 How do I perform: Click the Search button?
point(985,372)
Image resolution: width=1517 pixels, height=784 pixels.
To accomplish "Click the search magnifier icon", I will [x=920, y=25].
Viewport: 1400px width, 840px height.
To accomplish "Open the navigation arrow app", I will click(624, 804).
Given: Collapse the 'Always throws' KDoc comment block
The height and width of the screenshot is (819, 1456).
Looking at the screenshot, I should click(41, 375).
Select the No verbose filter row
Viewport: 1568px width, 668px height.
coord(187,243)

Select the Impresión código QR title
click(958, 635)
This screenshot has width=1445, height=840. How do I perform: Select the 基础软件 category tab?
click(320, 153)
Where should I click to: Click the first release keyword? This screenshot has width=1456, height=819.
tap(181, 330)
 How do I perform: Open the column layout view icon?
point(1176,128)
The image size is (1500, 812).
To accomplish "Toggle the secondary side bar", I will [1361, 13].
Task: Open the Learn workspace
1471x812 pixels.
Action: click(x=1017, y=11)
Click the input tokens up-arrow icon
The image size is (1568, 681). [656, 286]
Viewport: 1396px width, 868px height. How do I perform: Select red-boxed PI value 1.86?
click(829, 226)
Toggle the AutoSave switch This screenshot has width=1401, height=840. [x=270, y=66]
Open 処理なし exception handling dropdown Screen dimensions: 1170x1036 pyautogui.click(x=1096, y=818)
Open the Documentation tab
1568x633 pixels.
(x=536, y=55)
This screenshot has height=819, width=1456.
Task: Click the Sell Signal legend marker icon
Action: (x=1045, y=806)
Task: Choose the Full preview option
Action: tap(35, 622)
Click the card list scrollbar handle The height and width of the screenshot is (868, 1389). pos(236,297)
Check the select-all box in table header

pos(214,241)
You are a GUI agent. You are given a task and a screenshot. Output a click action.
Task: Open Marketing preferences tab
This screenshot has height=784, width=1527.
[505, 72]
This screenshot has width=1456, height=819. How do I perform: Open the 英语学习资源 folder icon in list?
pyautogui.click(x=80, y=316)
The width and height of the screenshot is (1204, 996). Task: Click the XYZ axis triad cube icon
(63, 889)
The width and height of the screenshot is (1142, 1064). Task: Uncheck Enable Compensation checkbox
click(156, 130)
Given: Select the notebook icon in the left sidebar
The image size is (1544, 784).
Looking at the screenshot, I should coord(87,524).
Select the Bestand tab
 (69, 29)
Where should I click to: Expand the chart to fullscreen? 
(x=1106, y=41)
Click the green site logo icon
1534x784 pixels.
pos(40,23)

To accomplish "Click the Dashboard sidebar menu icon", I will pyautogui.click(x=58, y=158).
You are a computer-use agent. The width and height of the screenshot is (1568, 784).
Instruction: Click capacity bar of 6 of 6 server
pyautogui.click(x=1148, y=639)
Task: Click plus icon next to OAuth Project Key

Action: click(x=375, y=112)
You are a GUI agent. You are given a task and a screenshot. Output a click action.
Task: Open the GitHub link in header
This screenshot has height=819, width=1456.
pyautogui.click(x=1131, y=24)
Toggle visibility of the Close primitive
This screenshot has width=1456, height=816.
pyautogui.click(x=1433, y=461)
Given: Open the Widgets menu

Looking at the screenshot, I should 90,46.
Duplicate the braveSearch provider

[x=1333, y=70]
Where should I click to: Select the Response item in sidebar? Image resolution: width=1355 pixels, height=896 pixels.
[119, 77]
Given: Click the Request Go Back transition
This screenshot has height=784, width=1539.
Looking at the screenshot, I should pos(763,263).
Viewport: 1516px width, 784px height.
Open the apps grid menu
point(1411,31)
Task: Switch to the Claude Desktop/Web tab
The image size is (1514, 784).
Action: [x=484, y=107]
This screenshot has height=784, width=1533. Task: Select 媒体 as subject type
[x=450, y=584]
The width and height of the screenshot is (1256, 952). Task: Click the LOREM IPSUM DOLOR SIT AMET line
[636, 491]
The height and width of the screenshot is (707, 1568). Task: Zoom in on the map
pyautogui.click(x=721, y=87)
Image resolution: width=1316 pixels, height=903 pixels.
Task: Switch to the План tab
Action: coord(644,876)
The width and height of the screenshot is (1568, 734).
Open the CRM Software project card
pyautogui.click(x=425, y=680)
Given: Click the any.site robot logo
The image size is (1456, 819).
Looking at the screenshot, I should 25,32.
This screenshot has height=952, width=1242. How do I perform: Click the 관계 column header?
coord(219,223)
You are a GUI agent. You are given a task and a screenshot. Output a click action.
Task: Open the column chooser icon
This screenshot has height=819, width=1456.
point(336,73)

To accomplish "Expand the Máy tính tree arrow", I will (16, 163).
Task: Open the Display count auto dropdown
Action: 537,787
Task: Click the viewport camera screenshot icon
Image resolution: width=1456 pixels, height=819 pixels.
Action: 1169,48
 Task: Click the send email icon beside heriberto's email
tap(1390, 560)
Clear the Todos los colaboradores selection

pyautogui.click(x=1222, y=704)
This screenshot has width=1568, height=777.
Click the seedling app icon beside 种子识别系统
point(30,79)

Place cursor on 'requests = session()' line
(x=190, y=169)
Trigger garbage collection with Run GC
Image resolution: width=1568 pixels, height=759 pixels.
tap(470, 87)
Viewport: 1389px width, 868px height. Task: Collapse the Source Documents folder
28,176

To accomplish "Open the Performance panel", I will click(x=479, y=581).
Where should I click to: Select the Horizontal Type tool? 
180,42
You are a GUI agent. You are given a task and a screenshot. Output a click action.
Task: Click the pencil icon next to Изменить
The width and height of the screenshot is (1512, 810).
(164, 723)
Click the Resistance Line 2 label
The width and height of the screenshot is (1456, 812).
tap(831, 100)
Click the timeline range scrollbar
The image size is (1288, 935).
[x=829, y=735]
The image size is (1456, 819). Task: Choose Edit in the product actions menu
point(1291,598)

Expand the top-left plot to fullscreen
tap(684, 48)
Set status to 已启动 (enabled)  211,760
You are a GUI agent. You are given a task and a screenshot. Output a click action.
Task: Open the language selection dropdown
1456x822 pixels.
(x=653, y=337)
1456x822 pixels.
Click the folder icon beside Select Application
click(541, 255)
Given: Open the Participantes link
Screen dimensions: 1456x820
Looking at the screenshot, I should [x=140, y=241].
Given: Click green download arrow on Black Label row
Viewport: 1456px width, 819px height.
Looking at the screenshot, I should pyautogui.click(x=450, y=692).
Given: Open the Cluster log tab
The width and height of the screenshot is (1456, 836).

☆ ☆ ☆

* Work task *
Repeat every line of the listing without a single difference.

* Your response *
 How do I perform: Click the Search button?
point(985,372)
Image resolution: width=1517 pixels, height=784 pixels.
To accomplish "Click the search magnifier icon", I will [x=920, y=25].
Viewport: 1400px width, 840px height.
To accomplish "Open the navigation arrow app", I will click(624, 804).
Given: Collapse the 'Always throws' KDoc comment block
The height and width of the screenshot is (819, 1456).
Looking at the screenshot, I should click(41, 375).
Select the No verbose filter row
Viewport: 1568px width, 668px height.
coord(187,243)

Select the Impresión código QR title
click(958, 635)
This screenshot has width=1445, height=840. How do I perform: Select the 基础软件 category tab?
click(320, 153)
Where should I click to: Click the first release keyword? This screenshot has width=1456, height=819.
tap(181, 330)
 How do I perform: Open the column layout view icon?
point(1176,128)
The image size is (1500, 812).
To accomplish "Toggle the secondary side bar", I will [1361, 13].
Task: Open the Learn workspace
1471x812 pixels.
Action: click(x=1017, y=11)
Click the input tokens up-arrow icon
The image size is (1568, 681). [656, 286]
Viewport: 1396px width, 868px height. How do I perform: Select red-boxed PI value 1.86?
click(829, 226)
Toggle the AutoSave switch This screenshot has width=1401, height=840. [x=270, y=66]
Open 処理なし exception handling dropdown Screen dimensions: 1170x1036 pyautogui.click(x=1096, y=818)
Open the Documentation tab
1568x633 pixels.
(x=536, y=55)
This screenshot has height=819, width=1456.
Task: Click the Sell Signal legend marker icon
Action: (x=1045, y=806)
Task: Choose the Full preview option
Action: tap(35, 622)
Click the card list scrollbar handle The height and width of the screenshot is (868, 1389). pos(236,297)
Check the select-all box in table header

pos(214,241)
You are a GUI agent. You are given a task and a screenshot. Output a click action.
Task: Open Marketing preferences tab
This screenshot has height=784, width=1527.
[505, 72]
This screenshot has width=1456, height=819. How do I perform: Open the 英语学习资源 folder icon in list?
pyautogui.click(x=80, y=316)
The width and height of the screenshot is (1204, 996). Task: Click the XYZ axis triad cube icon
(63, 889)
The width and height of the screenshot is (1142, 1064). Task: Uncheck Enable Compensation checkbox
click(156, 130)
Given: Select the notebook icon in the left sidebar
The image size is (1544, 784).
Looking at the screenshot, I should coord(87,524).
Select the Bestand tab
 (69, 29)
Where should I click to: Expand the chart to fullscreen? 
(x=1106, y=41)
Click the green site logo icon
1534x784 pixels.
pos(40,23)

To accomplish "Click the Dashboard sidebar menu icon", I will pyautogui.click(x=58, y=158).
You are a computer-use agent. The width and height of the screenshot is (1568, 784).
Instruction: Click capacity bar of 6 of 6 server
pyautogui.click(x=1148, y=639)
Task: Click plus icon next to OAuth Project Key

Action: click(x=375, y=112)
You are a GUI agent. You are given a task and a screenshot. Output a click action.
Task: Open the GitHub link in header
This screenshot has height=819, width=1456.
pyautogui.click(x=1131, y=24)
Toggle visibility of the Close primitive
This screenshot has width=1456, height=816.
pyautogui.click(x=1433, y=461)
Given: Open the Widgets menu

Looking at the screenshot, I should 90,46.
Duplicate the braveSearch provider

[x=1333, y=70]
Where should I click to: Select the Response item in sidebar? Image resolution: width=1355 pixels, height=896 pixels.
[119, 77]
Given: Click the Request Go Back transition
This screenshot has height=784, width=1539.
Looking at the screenshot, I should pos(763,263).
Viewport: 1516px width, 784px height.
Open the apps grid menu
point(1411,31)
Task: Switch to the Claude Desktop/Web tab
The image size is (1514, 784).
Action: [x=484, y=107]
This screenshot has height=784, width=1533. Task: Select 媒体 as subject type
[x=450, y=584]
The width and height of the screenshot is (1256, 952). Task: Click the LOREM IPSUM DOLOR SIT AMET line
[636, 491]
The height and width of the screenshot is (707, 1568). Task: Zoom in on the map
pyautogui.click(x=721, y=87)
Image resolution: width=1316 pixels, height=903 pixels.
Task: Switch to the План tab
Action: coord(644,876)
The width and height of the screenshot is (1568, 734).
Open the CRM Software project card
pyautogui.click(x=425, y=680)
Given: Click the any.site robot logo
The image size is (1456, 819).
Looking at the screenshot, I should 25,32.
This screenshot has height=952, width=1242. How do I perform: Click the 관계 column header?
coord(219,223)
You are a GUI agent. You are given a task and a screenshot. Output a click action.
Task: Open the column chooser icon
This screenshot has height=819, width=1456.
point(336,73)

To accomplish "Expand the Máy tính tree arrow", I will (16, 163).
Task: Open the Display count auto dropdown
Action: 537,787
Task: Click the viewport camera screenshot icon
Image resolution: width=1456 pixels, height=819 pixels.
Action: 1169,48
 Task: Click the send email icon beside heriberto's email
tap(1390, 560)
Clear the Todos los colaboradores selection

pyautogui.click(x=1222, y=704)
This screenshot has width=1568, height=777.
Click the seedling app icon beside 种子识别系统
point(30,79)

Place cursor on 'requests = session()' line
(x=190, y=169)
Trigger garbage collection with Run GC
Image resolution: width=1568 pixels, height=759 pixels.
tap(470, 87)
Viewport: 1389px width, 868px height. Task: Collapse the Source Documents folder
28,176

To accomplish "Open the Performance panel", I will click(x=479, y=581).
Where should I click to: Select the Horizontal Type tool? 
180,42
You are a GUI agent. You are given a task and a screenshot. Output a click action.
Task: Click the pencil icon next to Изменить
The width and height of the screenshot is (1512, 810).
(164, 723)
Click the Resistance Line 2 label
The width and height of the screenshot is (1456, 812).
tap(831, 100)
Click the timeline range scrollbar
The image size is (1288, 935).
[x=829, y=735]
The image size is (1456, 819). Task: Choose Edit in the product actions menu
point(1291,598)

Expand the top-left plot to fullscreen
tap(684, 48)
Set status to 已启动 (enabled)  211,760
You are a GUI agent. You are given a task and a screenshot. Output a click action.
Task: Open the language selection dropdown
1456x822 pixels.
(x=653, y=337)
1456x822 pixels.
Click the folder icon beside Select Application
click(541, 255)
Given: Open the Participantes link
Screen dimensions: 1456x820
Looking at the screenshot, I should [x=140, y=241].
Given: Click green download arrow on Black Label row
Viewport: 1456px width, 819px height.
Looking at the screenshot, I should pyautogui.click(x=450, y=692).
Given: Open the Cluster log tab
The width and height of the screenshot is (1456, 836).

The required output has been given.